*** Opening of RECORDS PROVIDED ***
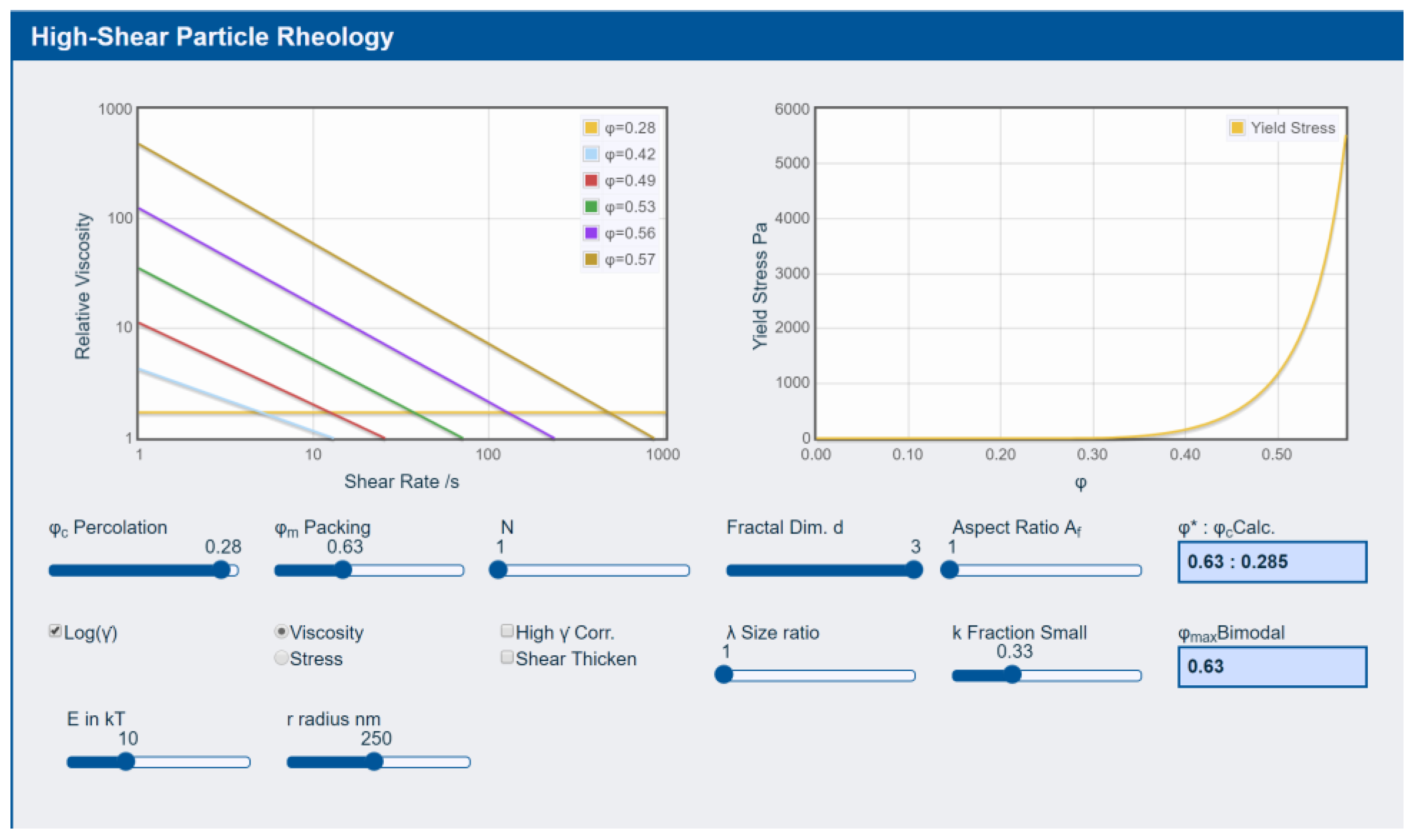Enable the Shear Thicken checkbox

coord(507,657)
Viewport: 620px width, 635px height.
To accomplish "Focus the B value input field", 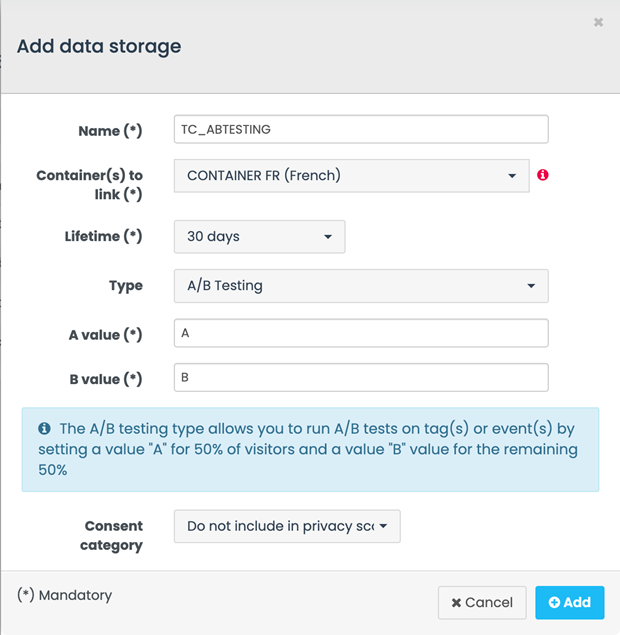I will pos(361,378).
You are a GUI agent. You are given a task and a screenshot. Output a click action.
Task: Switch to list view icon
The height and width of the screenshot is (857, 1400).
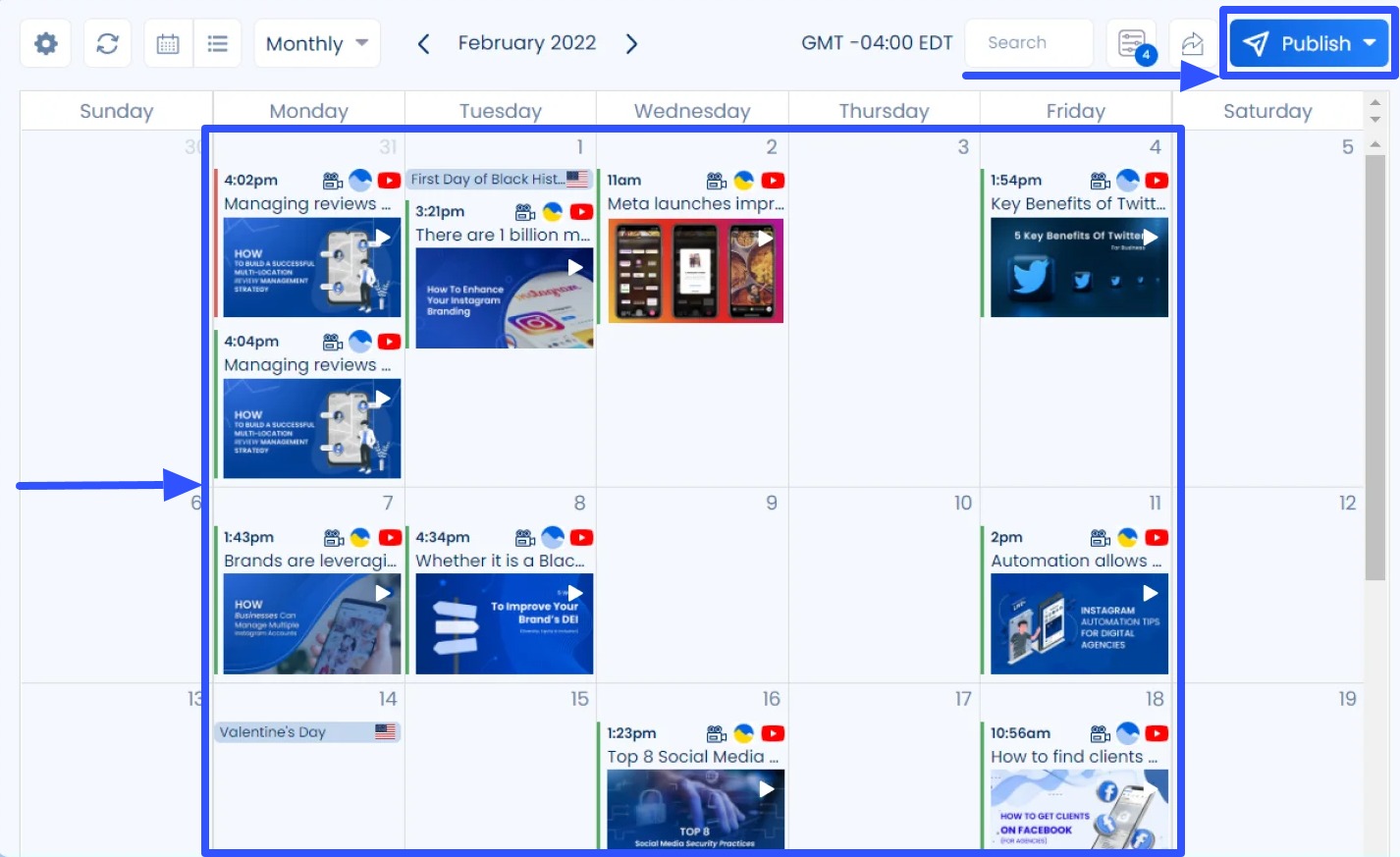[x=218, y=44]
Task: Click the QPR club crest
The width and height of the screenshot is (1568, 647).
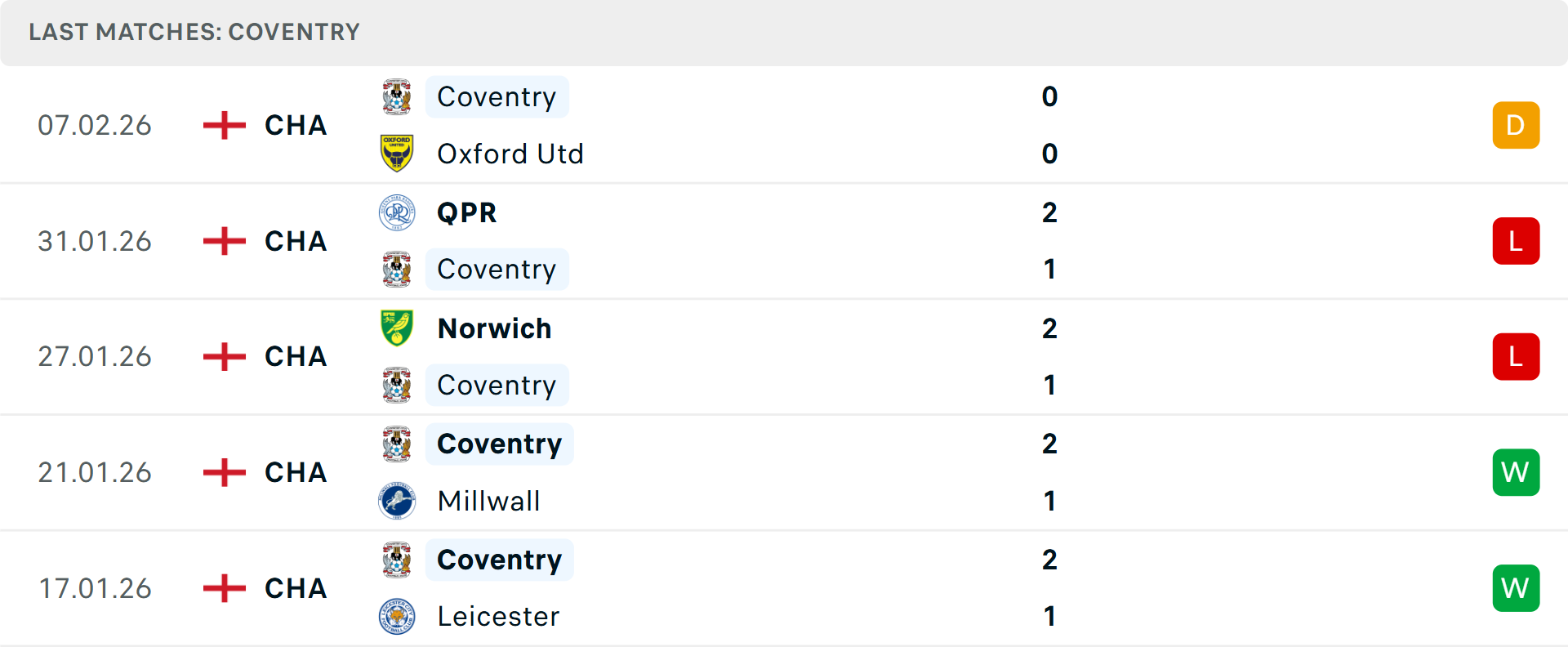Action: tap(397, 212)
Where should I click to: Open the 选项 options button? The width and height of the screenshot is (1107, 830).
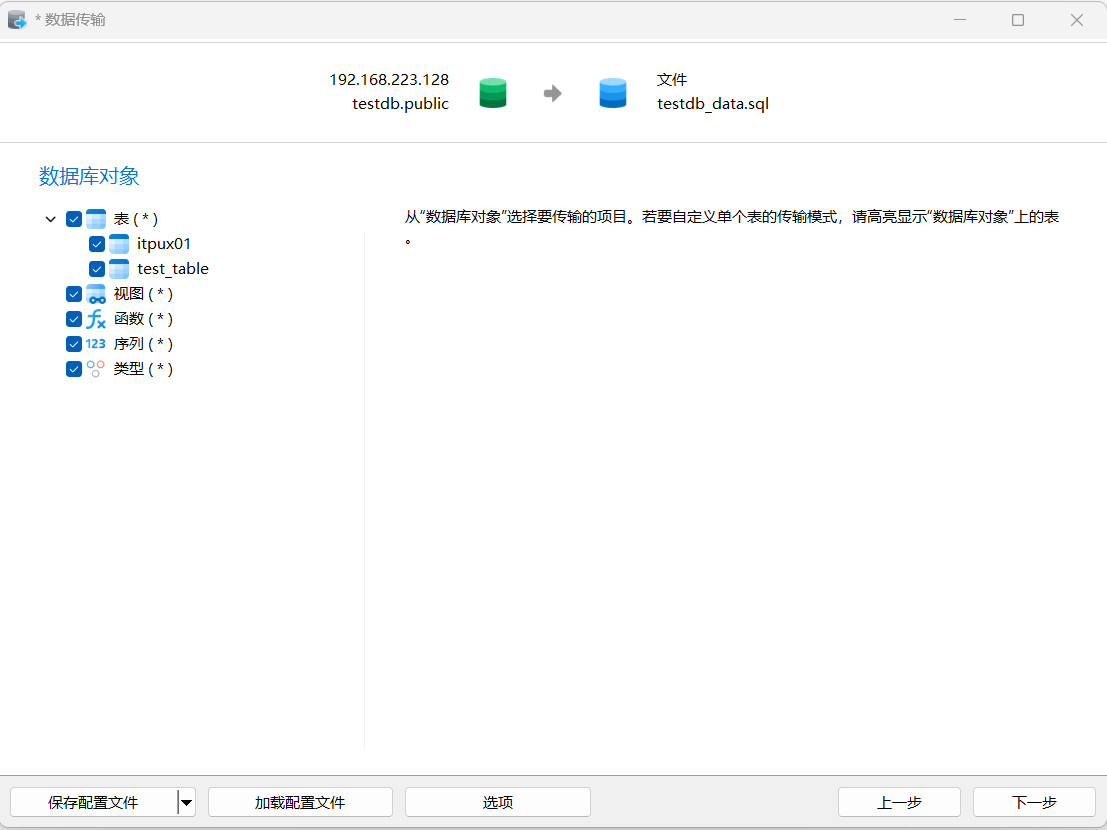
*** Close of RECORDS PROVIDED ***
AIM OF THE TASK: Reproduce exactly and only the lines from the one with "Task: Click the QPR club crest" through the last entry, both included, excluding every picture.

EXERCISE RESPONSE:
Task: Click the QPR club crest
The width and height of the screenshot is (1568, 647).
Action: tap(397, 212)
Where should I click to: Open the 选项 options button? The width and height of the screenshot is (1107, 830).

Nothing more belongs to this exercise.